Copy out everything from the start of the data down to the line containing "Looking at the", keeping each line as it stands and leaving the pictures out.

— start GIVEN DATA —

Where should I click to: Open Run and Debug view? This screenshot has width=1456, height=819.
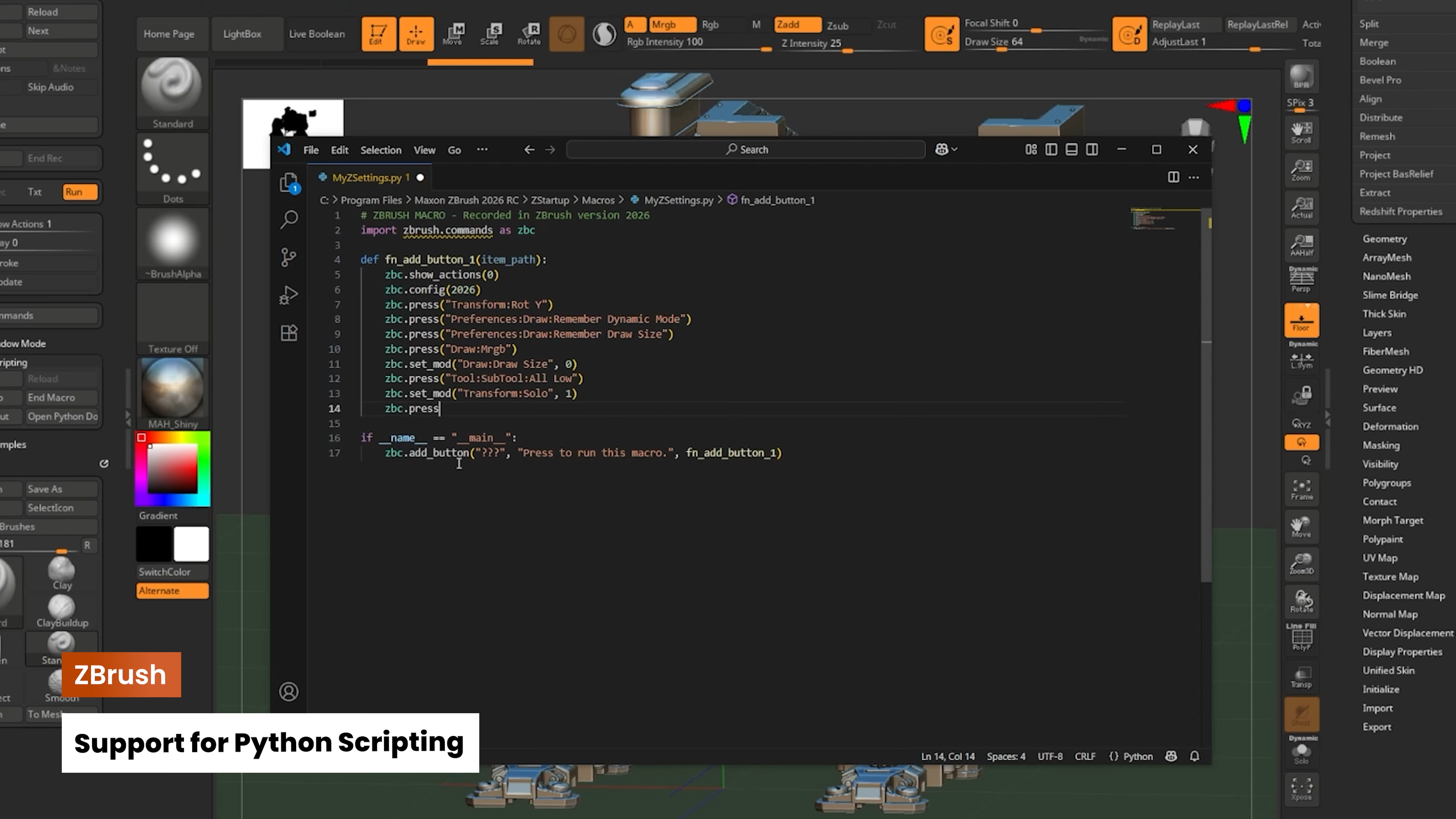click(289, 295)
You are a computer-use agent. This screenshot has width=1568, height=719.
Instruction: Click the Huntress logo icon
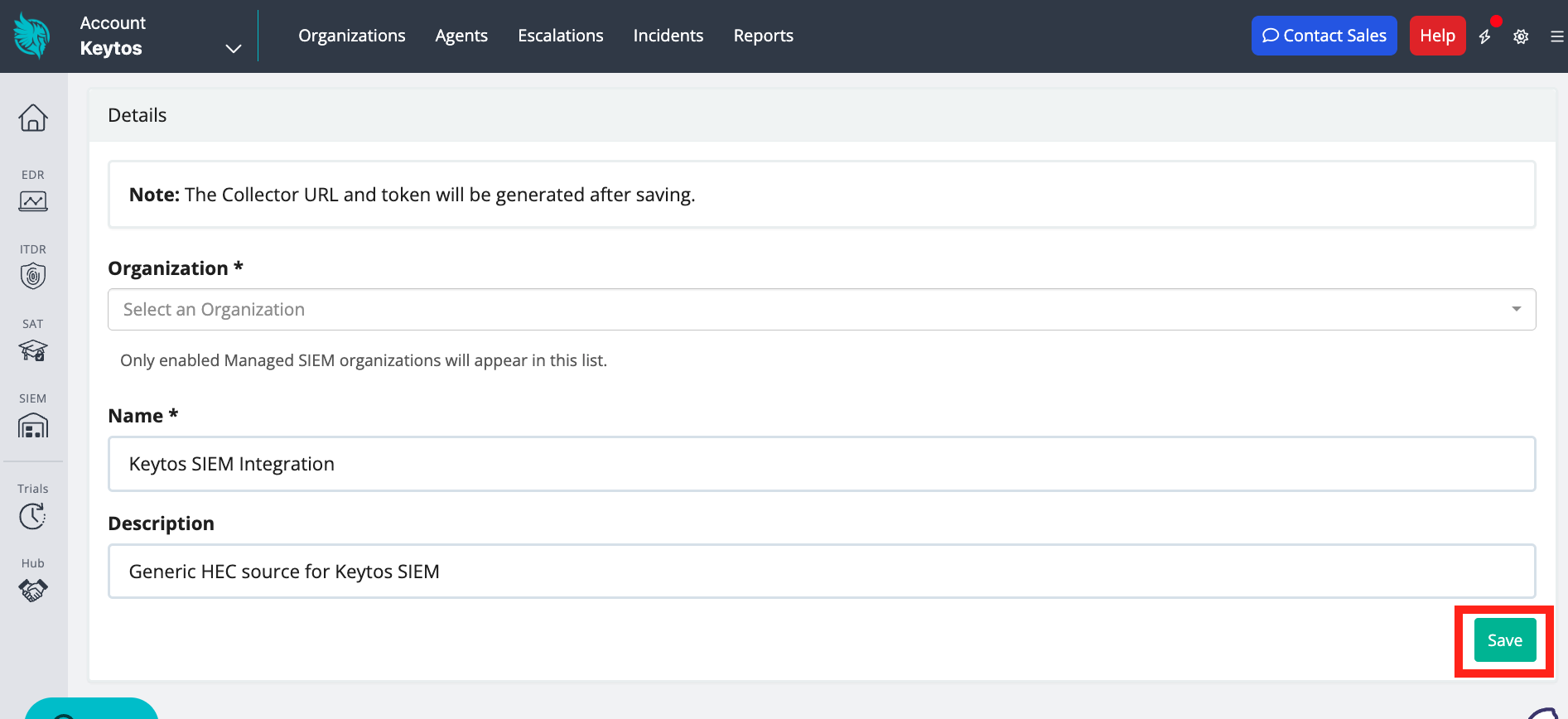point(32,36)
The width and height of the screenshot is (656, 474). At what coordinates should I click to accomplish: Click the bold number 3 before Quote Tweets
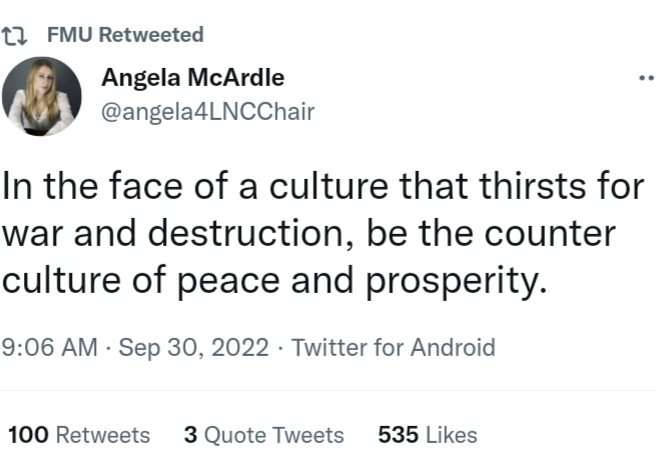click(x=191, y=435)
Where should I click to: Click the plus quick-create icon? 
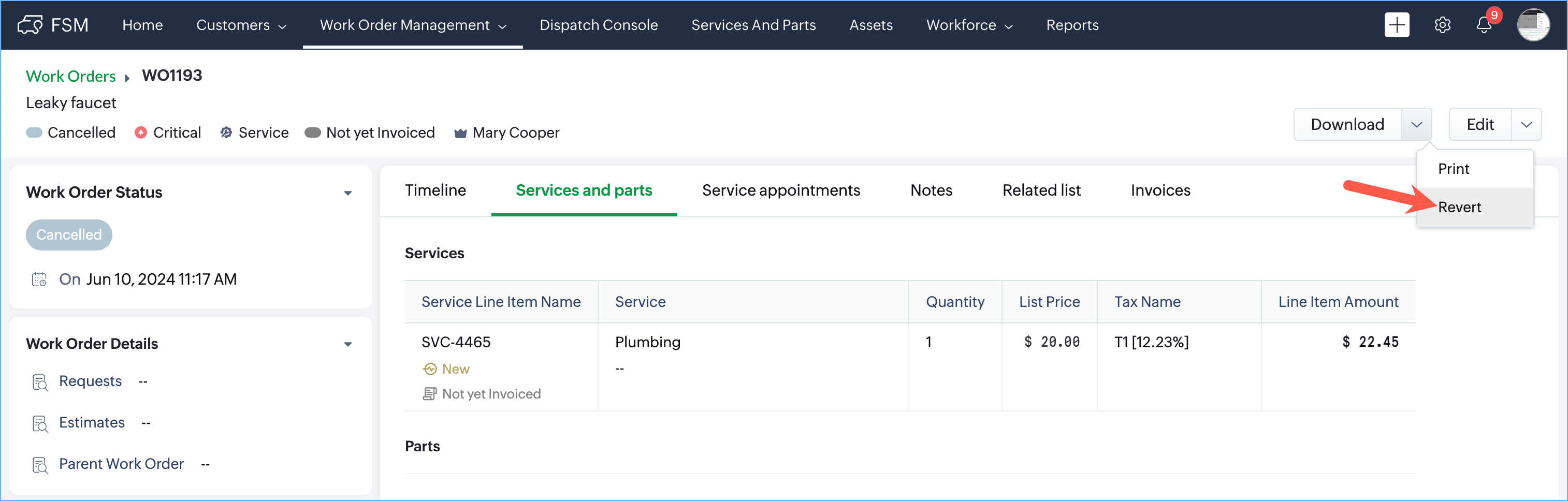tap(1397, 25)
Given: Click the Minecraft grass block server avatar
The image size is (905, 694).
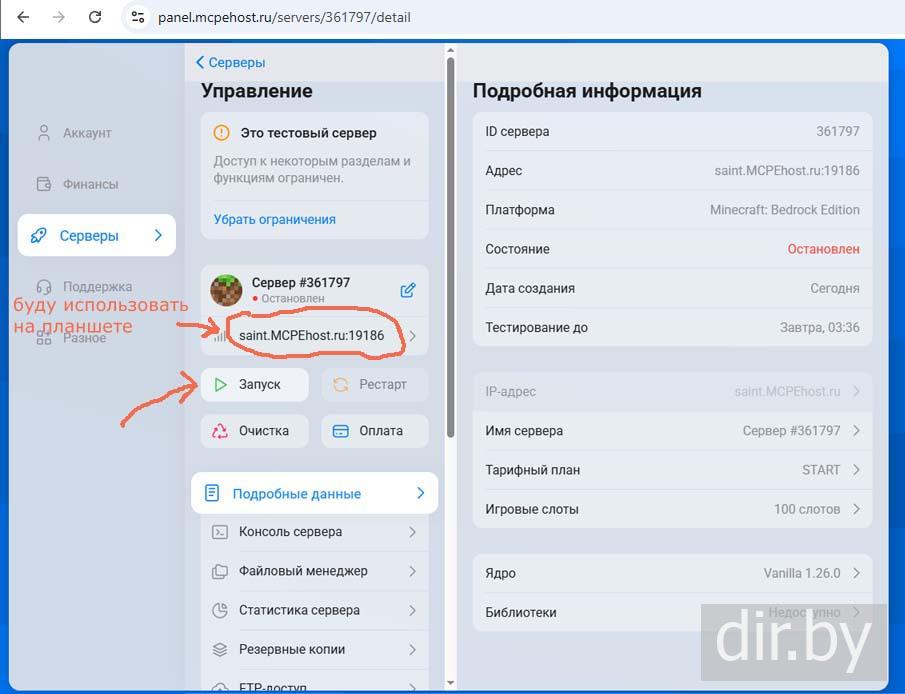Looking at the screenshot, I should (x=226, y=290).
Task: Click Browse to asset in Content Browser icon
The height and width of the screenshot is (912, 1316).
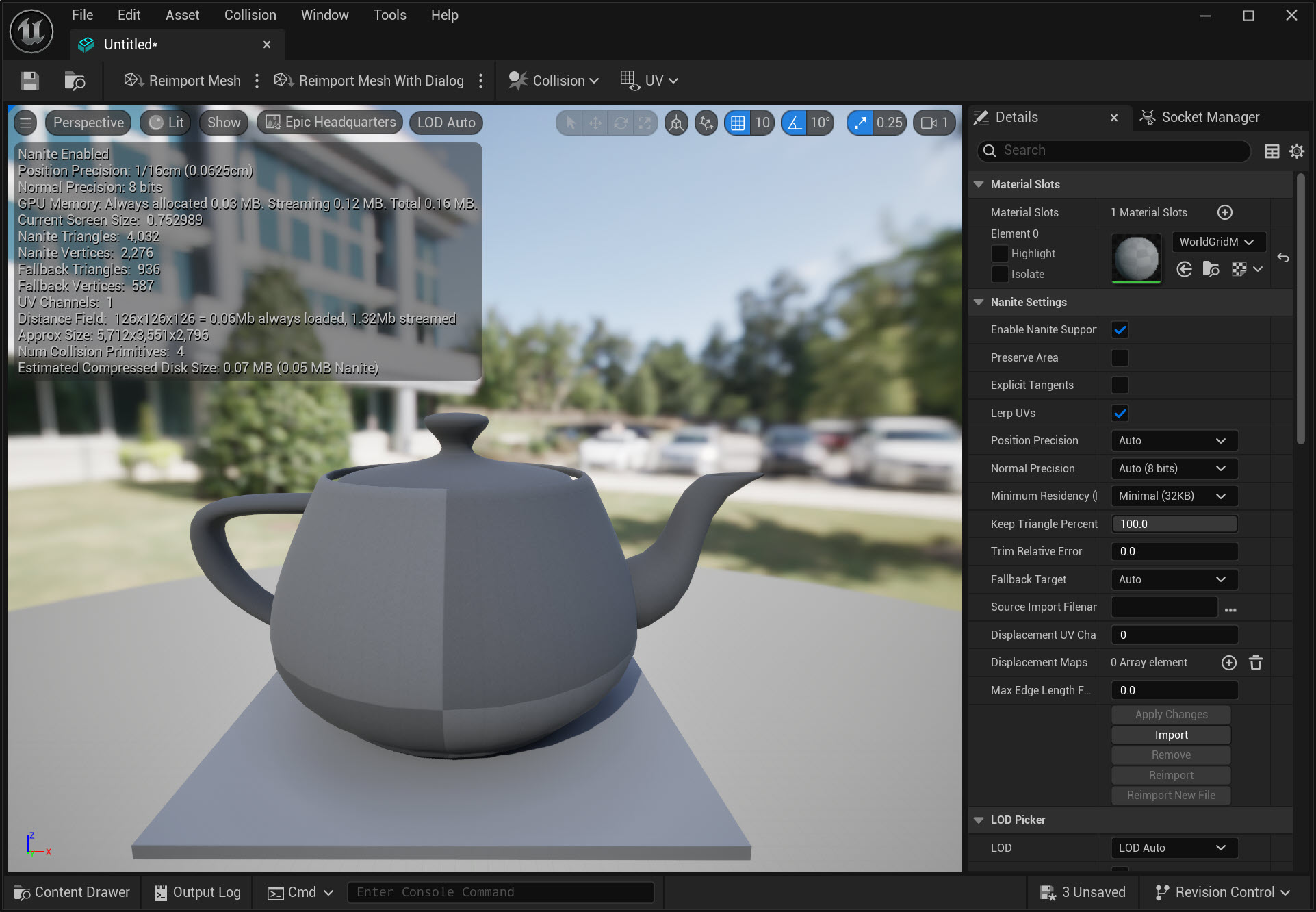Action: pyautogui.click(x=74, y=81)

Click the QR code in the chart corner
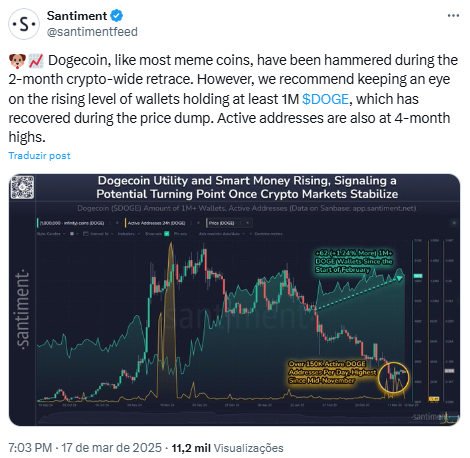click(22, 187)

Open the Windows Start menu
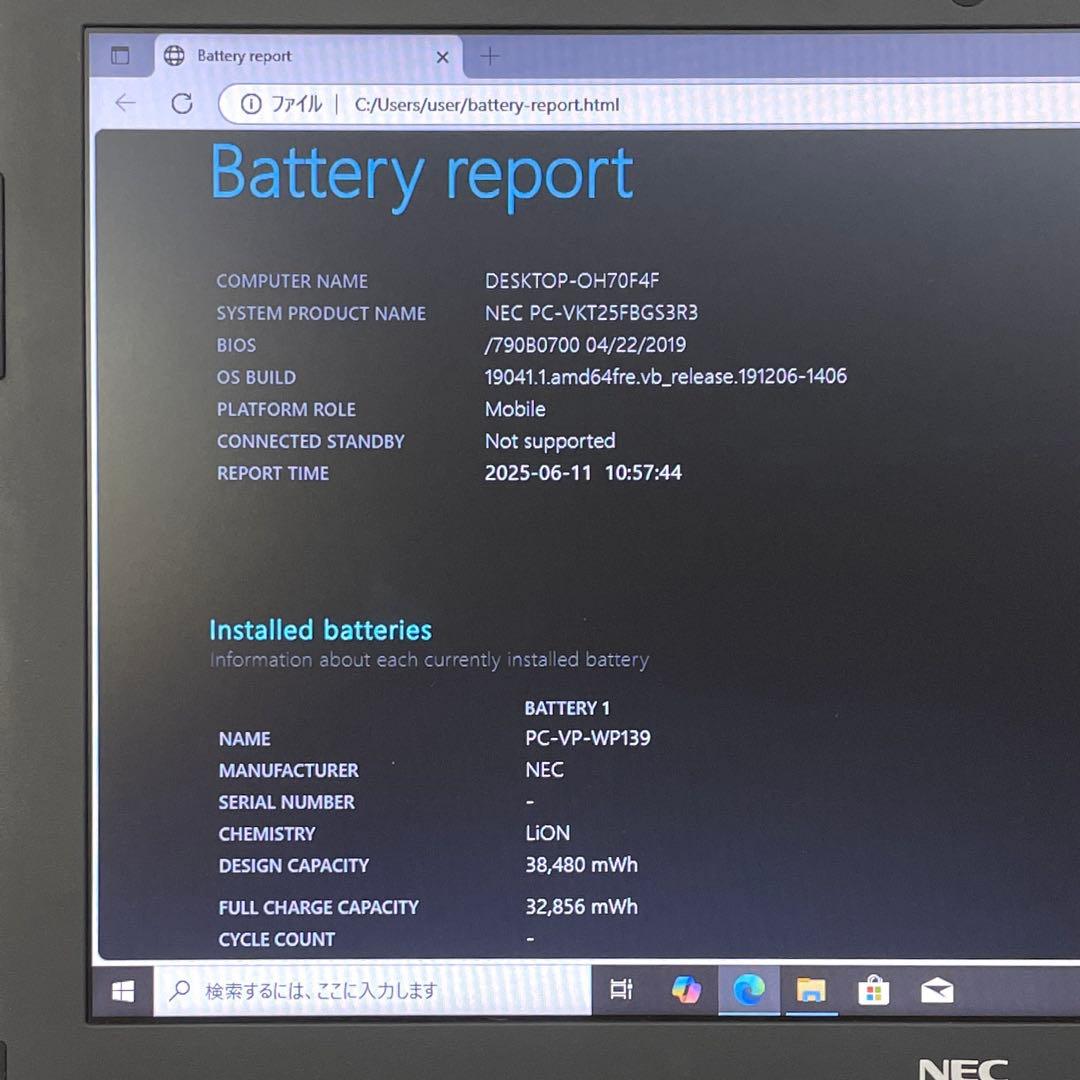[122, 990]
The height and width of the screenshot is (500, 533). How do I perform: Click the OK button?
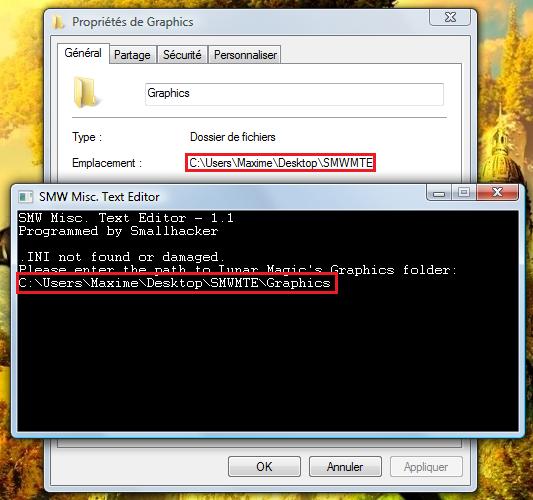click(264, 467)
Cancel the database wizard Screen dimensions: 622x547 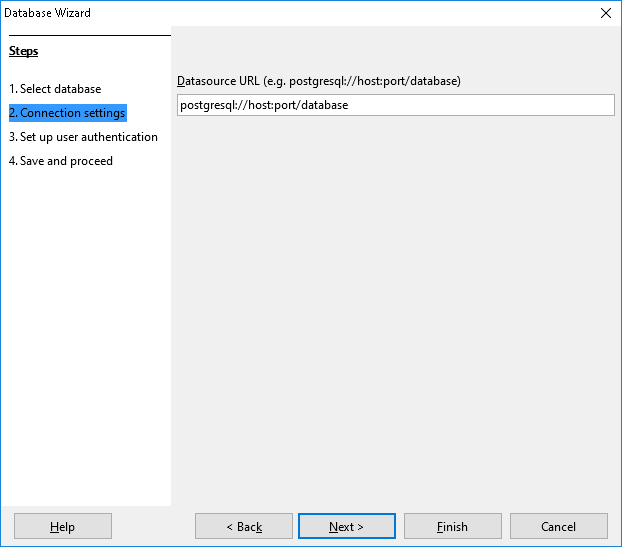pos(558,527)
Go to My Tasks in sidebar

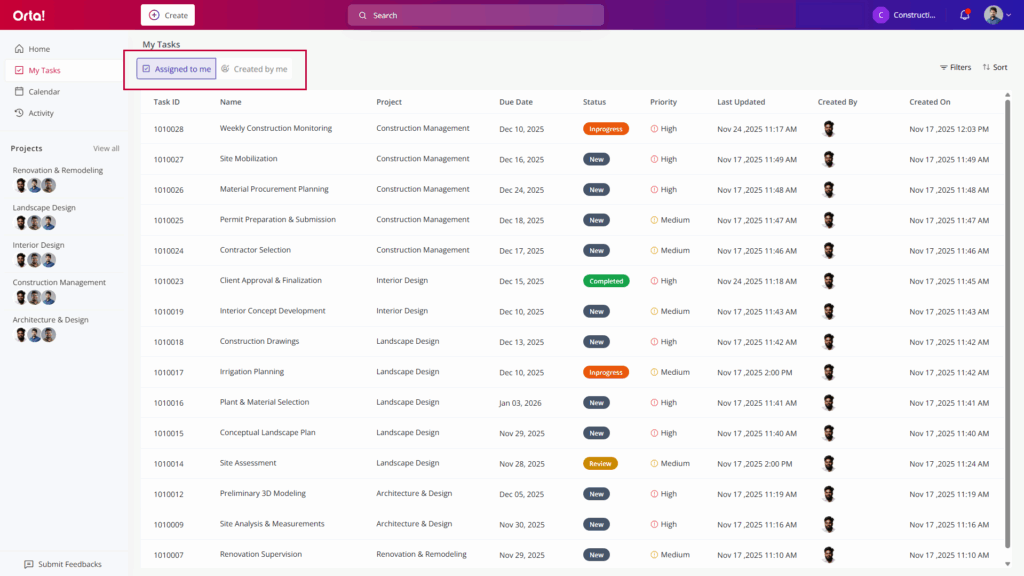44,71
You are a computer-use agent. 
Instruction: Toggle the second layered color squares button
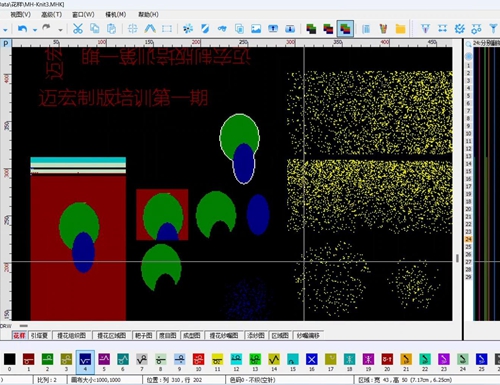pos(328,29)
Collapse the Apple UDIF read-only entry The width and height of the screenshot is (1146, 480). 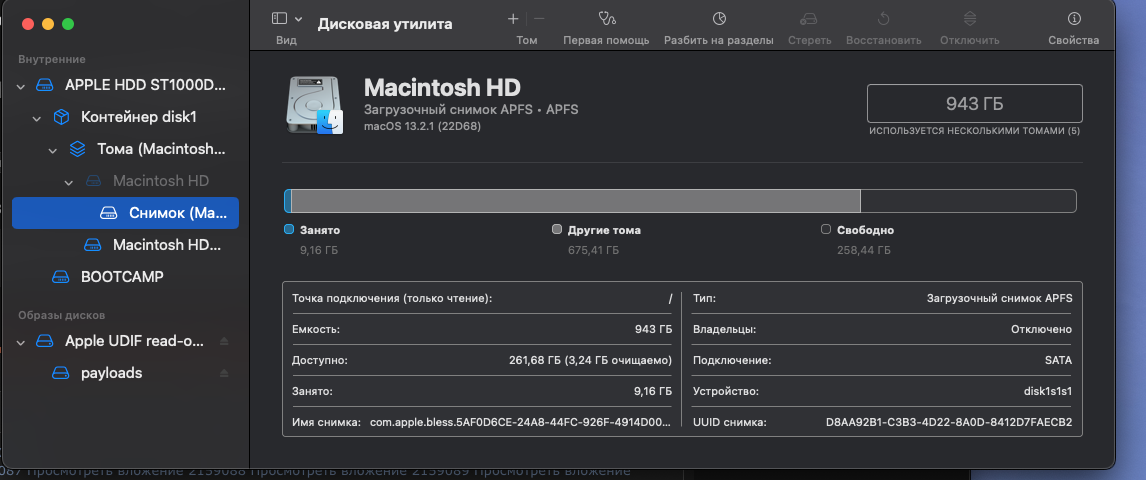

— end GIVEN DATA —

• **OUTPUT OF THE EXERCISE**
Where should I click to: Open Run and Debug view? This screenshot has width=1456, height=819.
click(289, 295)
You are a computer-use agent. This screenshot has width=1568, height=719.
Instruction: Click the Huntress logo icon
point(32,36)
The width and height of the screenshot is (656, 474). At what coordinates should I click to accomplish: Click the bold number 3 before Quote Tweets
click(x=191, y=435)
Where should I click to: Click the plus quick-create icon? 
tap(1397, 25)
Given: Click the Minecraft grass block server avatar
The image size is (905, 694).
Looking at the screenshot, I should (x=226, y=290).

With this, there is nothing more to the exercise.